Start GIVEN INFORMATION
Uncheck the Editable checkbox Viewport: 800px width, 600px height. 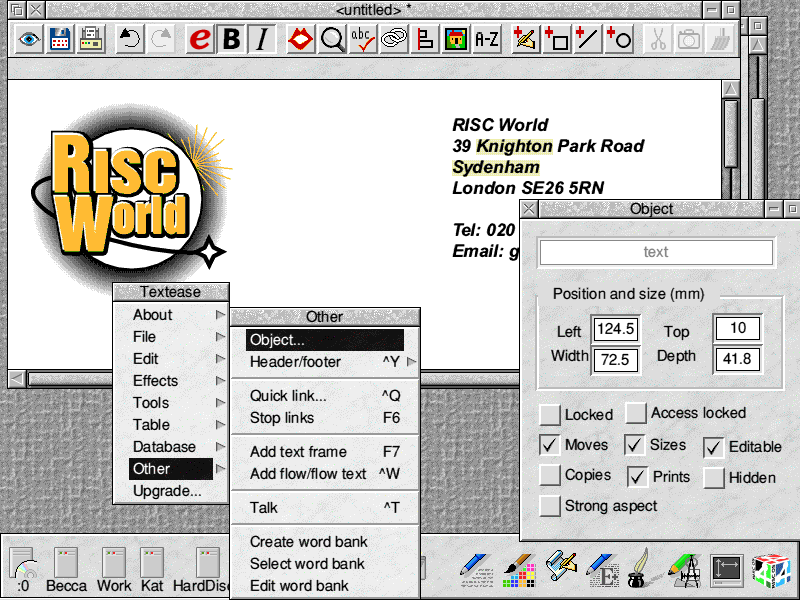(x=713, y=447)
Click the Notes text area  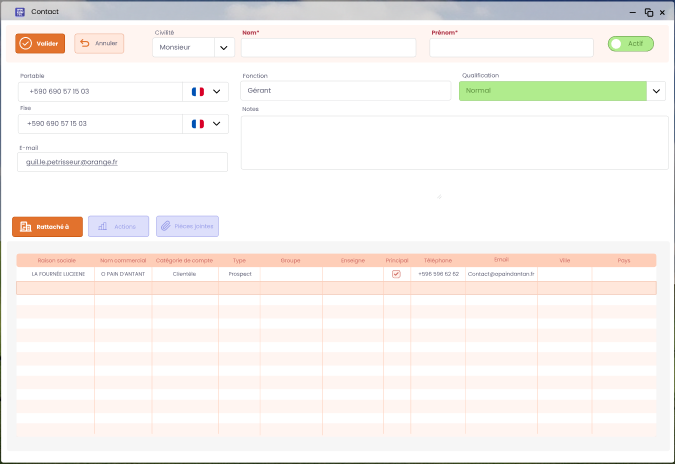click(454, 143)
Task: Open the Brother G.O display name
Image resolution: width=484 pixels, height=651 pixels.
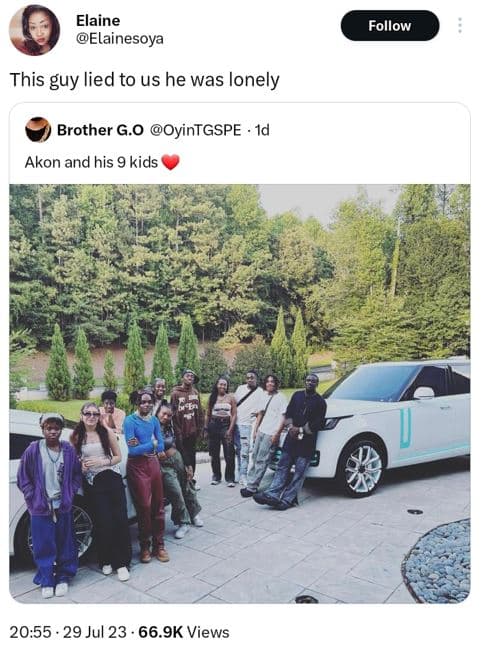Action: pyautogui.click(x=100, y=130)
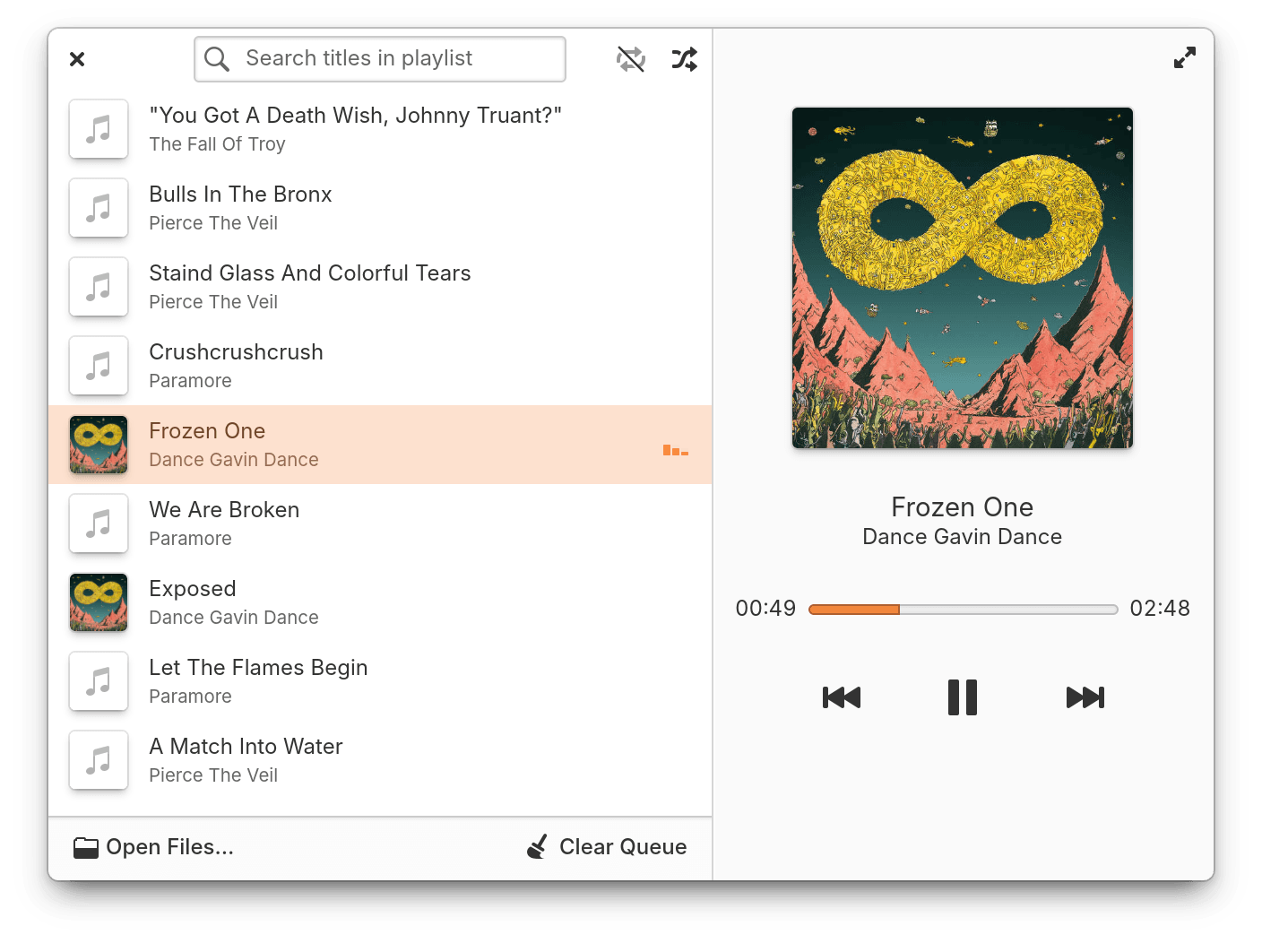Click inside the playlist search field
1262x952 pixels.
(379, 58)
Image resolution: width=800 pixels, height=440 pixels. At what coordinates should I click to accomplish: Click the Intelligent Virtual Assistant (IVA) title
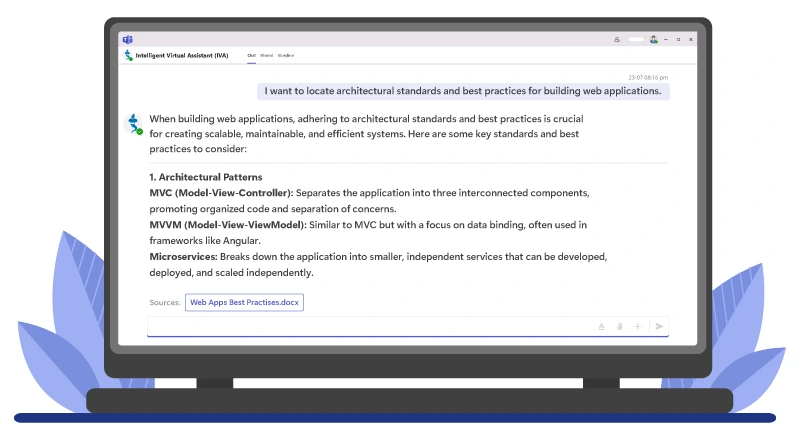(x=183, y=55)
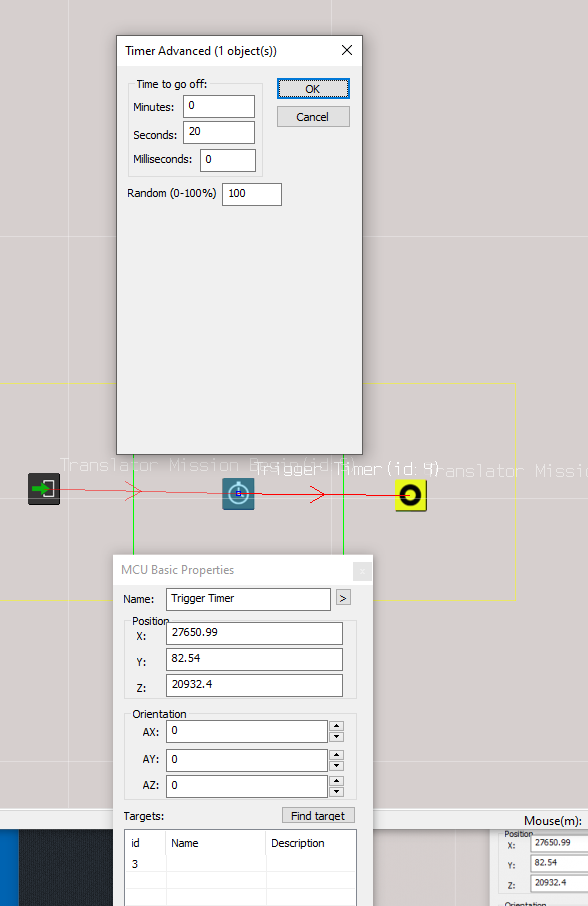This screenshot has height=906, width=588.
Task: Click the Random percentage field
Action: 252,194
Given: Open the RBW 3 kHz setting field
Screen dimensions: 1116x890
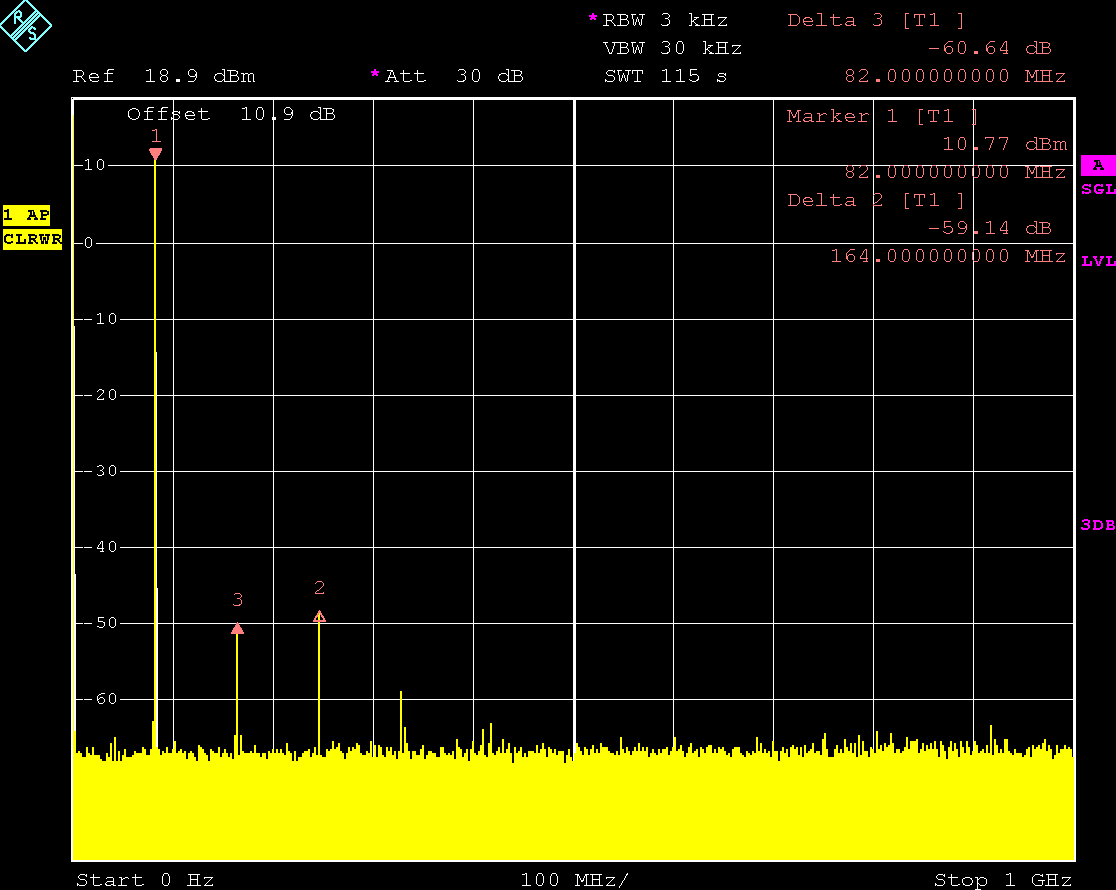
End GIVEN INFORMATION
Could you rewrite the entries from the line holding "Task: Open the Brother G.O display name" through the end of the entries, both included, with "Image resolution" swapped for "Image size" and everything else unchanged? Omit the pictures and give only those lines.

Task: Open the Brother G.O display name
Image size: width=484 pixels, height=651 pixels.
Action: pyautogui.click(x=100, y=130)
Click inside the playlist search field
1262x952 pixels.
(379, 58)
Image size: width=800 pixels, height=440 pixels. At what coordinates should I click to accomplish: Click the Intelligent Virtual Assistant (IVA) title
(x=183, y=55)
This screenshot has height=906, width=588.
Task: Click the Random percentage field
Action: 252,194
Given: Open the RBW 3 kHz setting field
Screen dimensions: 1116x890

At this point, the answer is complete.